Have you ever promised yourself you’d do something—call an old friend, invite someone over; take a trip; give up a grudge or mend a broken relationship?
Did you do it? If your answer is “yes,” congratulations!
If it’s “no,” there’s still time!
When I first started my coaching business, Change Engine LLC, the tagline was “If not now, when?” The business morphed from life coaching to business and retirement coaching so I changed the slogan. I haven’t changed the question. I ask it every day. “If not now, when?”
For me it’s a way of life. I’m lucky and I know it (clap my hands).
As I grow up (and older), I see some windows of opportunity narrowing and the number of “some days” diminishing. I don’t expect to hit the done button any time soon, but as we all say, “You never know.”
That’s what I thought when I married Bob. He was 20 years older than me and had worked his whole life for the business success that was just starting to bloom. We ran two companies, side by side in related businesses.
We traveled every year to the British Virgin Islands. It was always in February when both of our businesses hit seasonal lulls. Like most business owners we worried that they wouldn’t rebound. They always did…except for the year of the Gulf War…that’s for another time. Sometimes we could afford the trip, and some years we probably should have stayed home.
Bob told me he dreamed of those vacations, so we took them. He dreamt of a big house on a hill. We built it. Now I’m not complaining—island vacations and a big house—what’s to complain about. Those were his dreams. I thought there would be plenty of time to fulfill some of mine. We did including the biggest one, adopting a child. Then time ran out. In the space of six months, Bob was diagnosed and passed away.
I am infinitely sad that we didn’t have more time and that our daughter doesn’t have her father with her on this earth. Beyond that, I have few regrets about our lives. We traveled, built the big house, loved each other and our Katie, grew our businesses and rode the roller coaster of life. We sailed in boats out of our league, explored places where we could have gotten macheted and never let a fence or a wall keep us from something fascinating.

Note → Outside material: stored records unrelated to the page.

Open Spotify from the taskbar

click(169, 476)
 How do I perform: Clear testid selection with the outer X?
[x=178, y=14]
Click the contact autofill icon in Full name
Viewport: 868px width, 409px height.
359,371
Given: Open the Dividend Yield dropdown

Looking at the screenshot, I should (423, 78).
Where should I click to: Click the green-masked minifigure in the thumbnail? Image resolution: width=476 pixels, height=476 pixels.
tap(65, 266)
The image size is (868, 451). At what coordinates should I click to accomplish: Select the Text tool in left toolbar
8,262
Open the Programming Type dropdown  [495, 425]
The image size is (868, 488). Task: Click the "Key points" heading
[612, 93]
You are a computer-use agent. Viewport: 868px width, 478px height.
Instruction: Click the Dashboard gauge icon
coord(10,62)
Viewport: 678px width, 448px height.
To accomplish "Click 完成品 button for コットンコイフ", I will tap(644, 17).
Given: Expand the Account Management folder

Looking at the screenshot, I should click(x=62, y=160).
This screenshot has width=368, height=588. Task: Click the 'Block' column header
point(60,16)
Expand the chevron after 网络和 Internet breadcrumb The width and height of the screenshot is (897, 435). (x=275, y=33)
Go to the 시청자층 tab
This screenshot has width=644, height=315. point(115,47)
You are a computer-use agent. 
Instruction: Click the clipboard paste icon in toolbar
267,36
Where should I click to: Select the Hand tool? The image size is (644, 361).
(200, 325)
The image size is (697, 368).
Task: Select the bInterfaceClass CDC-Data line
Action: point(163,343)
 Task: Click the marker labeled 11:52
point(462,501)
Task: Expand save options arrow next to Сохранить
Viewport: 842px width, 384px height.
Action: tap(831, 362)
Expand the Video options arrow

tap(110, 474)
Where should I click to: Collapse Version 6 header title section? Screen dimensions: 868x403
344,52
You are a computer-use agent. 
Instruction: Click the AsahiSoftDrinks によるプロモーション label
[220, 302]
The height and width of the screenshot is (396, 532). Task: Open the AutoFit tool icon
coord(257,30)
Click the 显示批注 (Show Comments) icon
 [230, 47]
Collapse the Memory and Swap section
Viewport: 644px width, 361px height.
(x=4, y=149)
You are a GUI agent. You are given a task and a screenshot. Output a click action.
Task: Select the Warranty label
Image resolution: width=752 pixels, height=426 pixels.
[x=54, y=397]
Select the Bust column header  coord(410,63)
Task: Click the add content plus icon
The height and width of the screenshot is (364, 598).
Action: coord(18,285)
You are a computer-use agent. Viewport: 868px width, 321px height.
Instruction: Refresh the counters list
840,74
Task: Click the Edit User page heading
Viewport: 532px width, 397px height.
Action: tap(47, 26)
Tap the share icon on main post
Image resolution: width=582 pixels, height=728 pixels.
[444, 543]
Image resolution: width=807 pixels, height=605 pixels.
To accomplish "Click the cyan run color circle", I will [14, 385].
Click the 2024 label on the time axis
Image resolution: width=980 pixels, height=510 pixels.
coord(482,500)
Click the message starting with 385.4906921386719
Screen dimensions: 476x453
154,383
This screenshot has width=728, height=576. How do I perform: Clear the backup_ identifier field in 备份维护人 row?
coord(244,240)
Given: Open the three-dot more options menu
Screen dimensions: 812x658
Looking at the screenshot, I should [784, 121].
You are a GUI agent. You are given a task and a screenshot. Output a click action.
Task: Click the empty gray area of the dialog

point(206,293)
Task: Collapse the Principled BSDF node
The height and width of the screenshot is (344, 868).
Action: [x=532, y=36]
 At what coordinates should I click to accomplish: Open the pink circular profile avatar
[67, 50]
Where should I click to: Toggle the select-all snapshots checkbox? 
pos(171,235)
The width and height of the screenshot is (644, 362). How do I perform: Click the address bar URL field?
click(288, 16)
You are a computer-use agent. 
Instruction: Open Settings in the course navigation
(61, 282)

Bob even tried to smuggle a cannon off the island of Tortola a few times. At this I drew the line. No aiding and abetting for me. Lots of adventures for sure. Yes, I’m leaving out the tough stuff. Of course, there were hard times.
After Bob died, my lack of regrets made it easier to live. I didn’t have to look back at what we didn’t do, the dreams he had that weren’t fulfilled, the chances not taken.
Not everyone can do what we did the way we did it. But most of us can answer, “Yes” to the question, “Have you done it?” if we start now. Instead of putting thoughts on a “Someday” list in our minds, what if we put them on the calendar? How would that change our lives?
Why not try it?
The next time you say to yourself, “I’d really like to see my friend in Idaho,” pick up the phone. Make up with your oldest sibling. Do it before Christmas. Meet the new neighbor. Walk over this Saturday morning. You get the gist of this. It can happen day by day simply by changing where we put those thoughts about what we’d really like to do or the memories we want to make.
There’s still time. After all, you never know.